━━━━━ INFORMATION GIVEN

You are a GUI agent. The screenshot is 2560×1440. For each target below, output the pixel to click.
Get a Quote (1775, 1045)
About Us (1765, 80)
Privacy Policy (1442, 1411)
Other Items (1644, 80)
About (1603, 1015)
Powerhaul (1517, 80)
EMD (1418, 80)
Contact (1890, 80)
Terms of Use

━━━━━━━━━━

_DESCRIPTION OF THE TASK_
Having read the material, set all of it down again without a single difference.

_SOLUTION BELOW_
You are a GUI agent. The screenshot is 2560×1440. For each target below, output the pixel to click.
Get a Quote (1775, 1045)
About Us (1765, 80)
Privacy Policy (1442, 1411)
Other Items (1644, 80)
About (1603, 1015)
Powerhaul (1517, 80)
EMD (1418, 80)
Contact (1890, 80)
Terms of Use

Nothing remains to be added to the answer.